Taking to Twitter once more to reveal additional information about SpaceX’s radically changing BFR/Starship prototype program, CEO Elon Musk has made an unexpected visit to the company’s South Texas BFR testing facilities to oversee rapid progress with a low-fidelity hop test prototype of the orbital Starship spacecraft.
Included in a handful of replies that followed the tweeted image, Musk described some of the key advantages of a stainless steel Starship – including mirror-like thermal reflectivity for hot reentries and a “usable” strength-to-mass ratio superior to carbon fiber – as well as features of prototype cousin.
Stainless Steel Starship pic.twitter.com/rRoiEKKrYc
— Elon Musk (@elonmusk) December 24, 2018
While the CEO did imply on Saturday that the Mars-focused Raptor engine had been what he described as “radically redesigned”, Musk’s statement that the Starship hopper will feature three Raptor engines does at least set a lower bound for the ship’s maximum gross takeoff weight when the time comes for it to take flight.
Yes. Radically redesigned Raptor ready to fire next month.
____________________
Written task 1: In the listing, rewrite the stretch from the line containing "The height and width of the screenshot is (566, 784)." through the line containing "tap(672, 71)", swapping "folder" for "directory" and leaving everything else unchanged.
The text above and the listing that comes next are independent of each other.
____________________
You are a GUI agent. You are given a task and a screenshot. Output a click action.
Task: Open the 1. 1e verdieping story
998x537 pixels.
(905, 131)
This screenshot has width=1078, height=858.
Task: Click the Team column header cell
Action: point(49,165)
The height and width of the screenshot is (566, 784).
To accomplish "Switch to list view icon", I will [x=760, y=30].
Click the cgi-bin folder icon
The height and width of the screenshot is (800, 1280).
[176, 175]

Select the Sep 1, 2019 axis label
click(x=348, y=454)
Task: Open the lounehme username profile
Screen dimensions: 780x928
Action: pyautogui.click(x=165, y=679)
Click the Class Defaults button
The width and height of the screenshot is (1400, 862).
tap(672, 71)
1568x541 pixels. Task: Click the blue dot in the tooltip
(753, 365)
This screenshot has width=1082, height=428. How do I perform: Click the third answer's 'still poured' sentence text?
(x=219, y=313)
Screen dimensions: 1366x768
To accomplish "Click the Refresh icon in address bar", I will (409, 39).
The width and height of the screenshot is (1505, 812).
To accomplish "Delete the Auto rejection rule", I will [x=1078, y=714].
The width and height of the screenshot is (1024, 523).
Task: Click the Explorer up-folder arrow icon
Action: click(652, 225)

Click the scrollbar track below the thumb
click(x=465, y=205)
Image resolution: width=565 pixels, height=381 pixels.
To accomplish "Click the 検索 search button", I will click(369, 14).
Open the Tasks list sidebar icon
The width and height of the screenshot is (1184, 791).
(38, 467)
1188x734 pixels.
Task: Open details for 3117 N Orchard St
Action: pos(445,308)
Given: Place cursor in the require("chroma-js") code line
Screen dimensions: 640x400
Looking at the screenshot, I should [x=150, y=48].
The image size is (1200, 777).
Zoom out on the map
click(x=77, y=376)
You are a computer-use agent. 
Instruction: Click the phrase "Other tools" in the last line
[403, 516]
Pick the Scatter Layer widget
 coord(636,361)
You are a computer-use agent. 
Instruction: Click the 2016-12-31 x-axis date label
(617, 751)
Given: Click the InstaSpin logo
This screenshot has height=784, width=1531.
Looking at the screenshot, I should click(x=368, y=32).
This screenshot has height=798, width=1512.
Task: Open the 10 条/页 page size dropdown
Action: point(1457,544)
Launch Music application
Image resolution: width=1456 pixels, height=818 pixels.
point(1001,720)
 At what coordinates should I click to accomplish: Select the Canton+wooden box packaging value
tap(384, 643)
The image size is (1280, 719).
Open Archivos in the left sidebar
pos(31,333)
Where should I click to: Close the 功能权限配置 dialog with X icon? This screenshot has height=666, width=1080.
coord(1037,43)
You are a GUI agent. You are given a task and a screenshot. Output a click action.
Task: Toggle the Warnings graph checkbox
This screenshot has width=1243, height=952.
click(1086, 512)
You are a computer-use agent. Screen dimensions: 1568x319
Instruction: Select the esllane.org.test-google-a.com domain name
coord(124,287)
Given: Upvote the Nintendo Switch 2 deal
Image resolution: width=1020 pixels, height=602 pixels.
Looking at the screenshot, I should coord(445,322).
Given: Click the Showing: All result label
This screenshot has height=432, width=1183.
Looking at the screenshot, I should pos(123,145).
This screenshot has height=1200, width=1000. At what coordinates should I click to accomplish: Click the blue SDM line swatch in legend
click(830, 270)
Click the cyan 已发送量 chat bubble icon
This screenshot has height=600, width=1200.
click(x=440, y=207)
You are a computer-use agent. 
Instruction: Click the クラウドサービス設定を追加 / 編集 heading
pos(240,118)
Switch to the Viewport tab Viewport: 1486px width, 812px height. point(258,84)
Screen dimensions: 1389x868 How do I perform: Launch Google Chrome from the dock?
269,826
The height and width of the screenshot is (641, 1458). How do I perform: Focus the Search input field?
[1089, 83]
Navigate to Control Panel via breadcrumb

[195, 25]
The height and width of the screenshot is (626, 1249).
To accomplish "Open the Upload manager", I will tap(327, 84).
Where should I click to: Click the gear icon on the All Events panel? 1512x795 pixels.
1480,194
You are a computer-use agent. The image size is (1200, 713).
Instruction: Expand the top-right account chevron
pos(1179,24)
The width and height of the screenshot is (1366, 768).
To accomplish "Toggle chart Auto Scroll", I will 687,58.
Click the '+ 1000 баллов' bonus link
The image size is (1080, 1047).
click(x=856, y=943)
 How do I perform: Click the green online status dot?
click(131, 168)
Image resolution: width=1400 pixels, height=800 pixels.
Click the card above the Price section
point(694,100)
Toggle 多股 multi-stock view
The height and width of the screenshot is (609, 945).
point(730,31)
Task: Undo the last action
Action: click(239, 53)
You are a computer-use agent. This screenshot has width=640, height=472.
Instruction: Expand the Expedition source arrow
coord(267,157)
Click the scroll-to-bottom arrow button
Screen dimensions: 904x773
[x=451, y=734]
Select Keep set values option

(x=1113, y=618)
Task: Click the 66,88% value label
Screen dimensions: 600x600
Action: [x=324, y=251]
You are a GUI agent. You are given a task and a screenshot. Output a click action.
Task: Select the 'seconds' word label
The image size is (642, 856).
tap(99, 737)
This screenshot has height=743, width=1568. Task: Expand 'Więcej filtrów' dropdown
____________________
Written task 2: List the names of SpaceX vehicles and engines that the article on the stainless steel Starship mentions.

Answer 1:
The height and width of the screenshot is (566, 784).
To accomplish "Switch to list view icon", I will [x=760, y=30].
Click the cgi-bin directory icon
The height and width of the screenshot is (800, 1280).
[176, 175]

Select the Sep 1, 2019 axis label
click(x=348, y=454)
Task: Open the lounehme username profile
Screen dimensions: 780x928
Action: pyautogui.click(x=165, y=679)
Click the Class Defaults button
The width and height of the screenshot is (1400, 862).
tap(672, 71)

Answer 2:
BFR
Starship
Raptor